Russia votes in test for Putin as fraud claimed
Russia voted Sunday in legislative elections set to see an erosion in the majority of Vladimir Putin's ruling party and marred by claims the authorities have engaged in foul play to ensure its dominance.
The United Russia party of Putin was expected again to win the majority in the State Duma parliament but with fewer seats, as opponents said the authorities had downed websites and harassed monitors to limit dissent.
The elections are seen as a crucial test of Putin's popularity in Russia as he prepares to stand in March 2012 presidential elections to return to the Kremlin after his four-year stint as prime minister.
Independent monitor group Golos (Voice), which claimed rampant violations in the campaign, said its "Map of Violations" website documenting reports of campaign fraud was the target of a distributed denial of service (DDoS) attack.
"Our email is not working, and we only have Skype to communicate with our regional network," spokeswoman Olga Novosad told AFP.
Meanwhile, the website of popular radio station Moscow Echo, which is owned by state gas monopoly Gazprom but often tackles sensitive issues, was the subject of a similar hacker attack.
"The attack on the website on election day is clearly an attempt to inhibit the publication of information about violations," Moscow Echo editor-in-chief Alexei Venediktov wrote on Twitter.
On Friday, Golos was fined nearly $1,000 and became the subject of a prime-time television programme that accused the "ostensibly independent observers" of acting in the interests of the US government.
Customs officials held Golos head Lilia Shibanova for 12 hours at Moscow's Sheremetyevo airport and confiscated her laptop on Saturday.
Putin had lashed out at Golos last weekend, comparing its activities to the disciple Judas who betrayed Jesus. President Dmitry Medvedev Friday rejected claims of foul play saying elections were "one of the greatest manifestations of democracy".
Russia's two rulers -- who are set to swap jobs in 2012 with Medvedev becoming prime minister -- voted at separate polling stations without making any comment.
The four years since the last parliamentary vote in 2007 have been marked by an outburst of criticism of the authorities on the Internet as web penetration of Russia started to finally catch up with the rest of Europe.
Opinion polls have predicted that United Russia's nationwide poll rating will drop from 2007 when it secured a landslide majority of 64.3 percent and won 315 seats in the State Duma.
The three main opposition parties -- the Communists, the nationalist Liberal Democrats and the populist A Just Russia -- should all see their support tick up without posing any significant challenge to United Russia.
The marathon election process in the world's largest country kicked off in Pacific Ocean regions and was to conclude 21 hours later with the close of polls in exclave of Kaliningrad on the borders with the European Union, nine time zones away.
Turnout will also be closely watched to see how many Russians are disillusioned with the political process after over a decade of Putin's strongman rule.

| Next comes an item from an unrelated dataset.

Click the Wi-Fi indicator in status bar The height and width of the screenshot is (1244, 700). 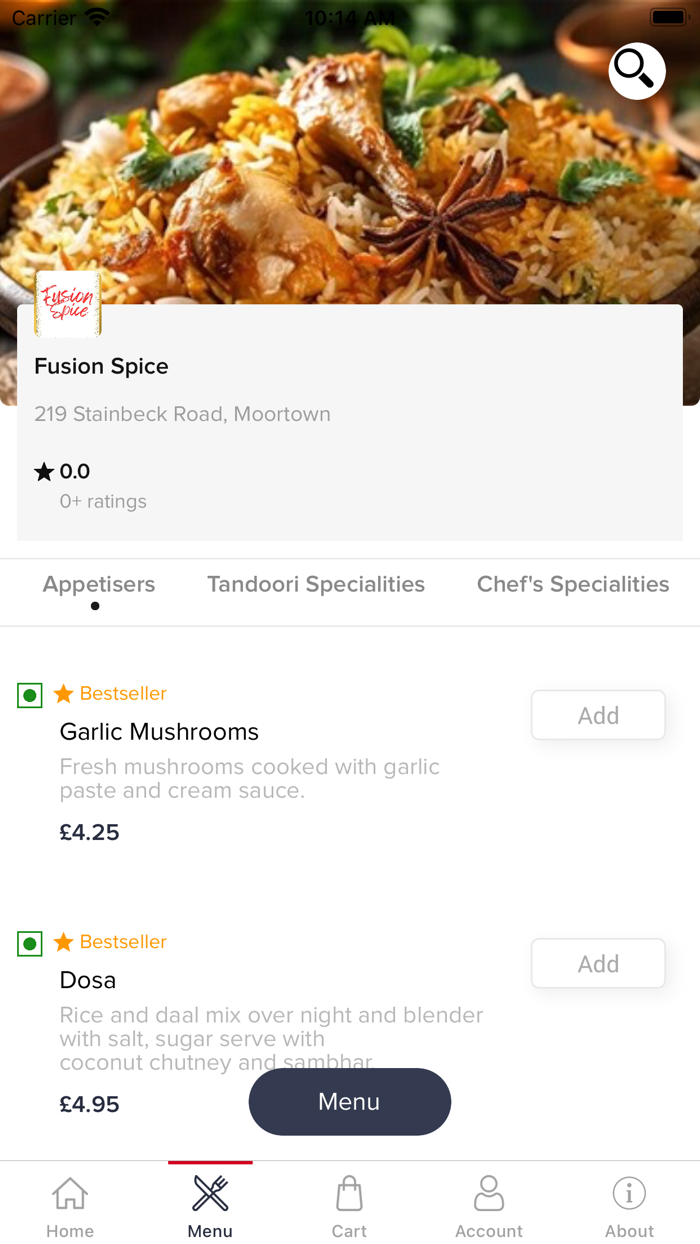[96, 15]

By 0800 GMT, over 11 percent of the electorate had cast their vote, the election commission said.
Some Russians voting in the Far East said they would support Putin's United Russia, while others noted they had so far seen nothing from it but empty promises.
Anastasia Levchenko, a former United Russia supporter from the Pacific city of Vladivostok, said the ruling party had done virtually nothing over the past four years.
"I am disappointed," said the 62-year-old pensioner, adding she voted for A Just Russia.
But Nikolai Ponomaryov, a warrant officer from the Marshal Shaposhnikov anti-submarine warship based in the Pacific port, said he voted for Putin's party because he saw changes for the better.
"Already this spring my family will get an apartment in a new district," he said. "I link these changes with the work of United Russia," he said as his uniformed colleagues queued outside a polling station early Sunday.
Putin, who was recently subjected to unprecedented booing at a martial arts fight, and President Dmitry Medvedev have made clear they did not want to see a squabbling parliament like that in the 1990s under Boris Yeltsin.
"If someone wants to watch a show, then they need to go to the circus, the movies or the theatre," Putin told workers at a shipyard in Saint Petersburg, urging Russians to vote for his party.
Pro-Kremlin youth group Nashi (Ours) said that 15,000 of its members would be moving around Moscow during the vote while the members of the radical opposition said they would stage unsanctioned protests later in the day.